= Task directions =
Lines from the one containing "Task: Click the Users person icon" through the final line of the records are the only ones to copy, and each must match exactly.

= Entries shown =
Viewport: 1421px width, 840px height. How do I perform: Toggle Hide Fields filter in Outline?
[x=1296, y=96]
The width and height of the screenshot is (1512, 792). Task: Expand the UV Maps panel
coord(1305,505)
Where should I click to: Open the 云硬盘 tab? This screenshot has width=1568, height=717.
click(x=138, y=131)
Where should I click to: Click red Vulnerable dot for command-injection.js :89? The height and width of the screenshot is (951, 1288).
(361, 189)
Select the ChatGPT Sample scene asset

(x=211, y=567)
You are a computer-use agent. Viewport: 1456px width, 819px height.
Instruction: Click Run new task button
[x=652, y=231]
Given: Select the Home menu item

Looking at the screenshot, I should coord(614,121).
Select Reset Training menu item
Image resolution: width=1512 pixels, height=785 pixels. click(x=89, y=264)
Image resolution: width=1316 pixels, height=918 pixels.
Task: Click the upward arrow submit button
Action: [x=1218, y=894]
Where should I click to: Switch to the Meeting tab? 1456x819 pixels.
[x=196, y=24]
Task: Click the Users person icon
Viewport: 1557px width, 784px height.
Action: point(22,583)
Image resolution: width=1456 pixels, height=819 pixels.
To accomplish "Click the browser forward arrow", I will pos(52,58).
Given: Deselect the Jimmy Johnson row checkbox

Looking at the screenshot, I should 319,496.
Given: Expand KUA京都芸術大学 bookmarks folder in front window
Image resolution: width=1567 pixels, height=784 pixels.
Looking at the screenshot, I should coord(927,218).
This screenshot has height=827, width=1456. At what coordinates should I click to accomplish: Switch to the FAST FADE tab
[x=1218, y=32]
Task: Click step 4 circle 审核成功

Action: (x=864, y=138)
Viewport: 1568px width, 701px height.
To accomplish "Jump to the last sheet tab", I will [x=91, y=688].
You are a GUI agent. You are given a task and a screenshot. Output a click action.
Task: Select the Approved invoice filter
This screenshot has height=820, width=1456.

= Problem solution =
Task: Click the Users person icon
Viewport: 1557px width, 784px height.
Action: point(22,583)
Image resolution: width=1456 pixels, height=819 pixels.
To accomplish "Click the browser forward arrow", I will pos(52,58).
Given: Deselect the Jimmy Johnson row checkbox

Looking at the screenshot, I should 319,496.
Given: Expand KUA京都芸術大学 bookmarks folder in front window
Image resolution: width=1567 pixels, height=784 pixels.
Looking at the screenshot, I should coord(927,218).
This screenshot has height=827, width=1456. At what coordinates should I click to accomplish: Switch to the FAST FADE tab
[x=1218, y=32]
Task: Click step 4 circle 审核成功

Action: (x=864, y=138)
Viewport: 1568px width, 701px height.
To accomplish "Jump to the last sheet tab", I will [x=91, y=688].
You are a GUI agent. You are given a task and a screenshot. Output a click action.
Task: Select the Approved invoice filter
This screenshot has height=820, width=1456.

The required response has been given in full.